## Job
Can you rewrite the data below with "Select" substituted for every "Open", changing nothing else and leaving out the pictures?

-- start --

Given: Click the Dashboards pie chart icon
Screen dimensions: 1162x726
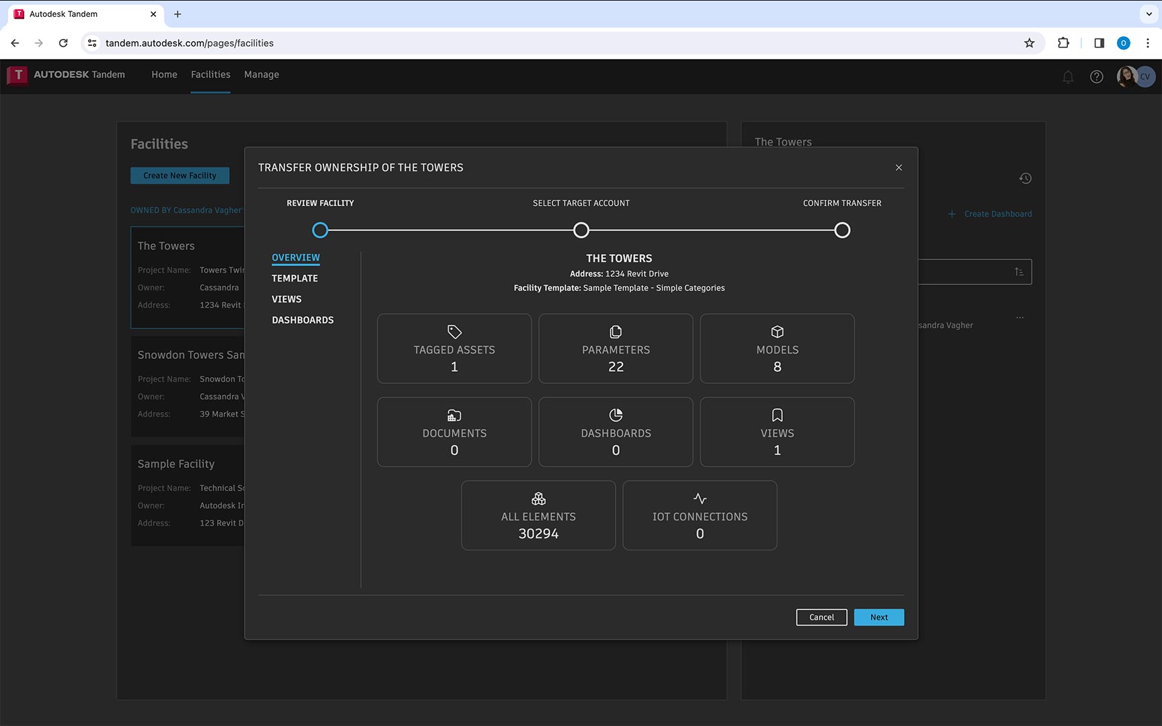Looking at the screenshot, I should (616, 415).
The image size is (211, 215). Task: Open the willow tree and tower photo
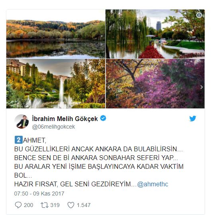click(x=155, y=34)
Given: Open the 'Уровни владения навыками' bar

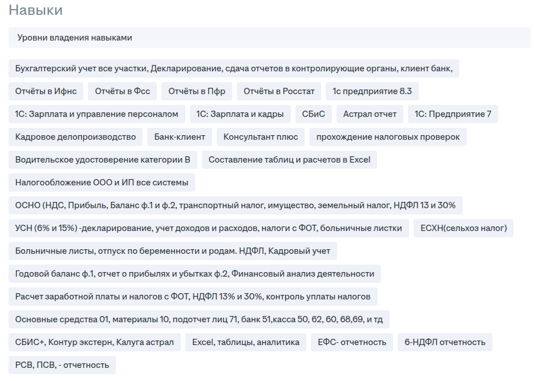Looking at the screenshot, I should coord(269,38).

-- end --

## Output of the task
Given: Click the Dashboards pie chart icon
Screen dimensions: 1162x726
Looking at the screenshot, I should (616, 415).
The image size is (211, 215). Task: Select the willow tree and tower photo
click(x=155, y=34)
Given: Select the 'Уровни владения навыками' bar

Looking at the screenshot, I should coord(269,38).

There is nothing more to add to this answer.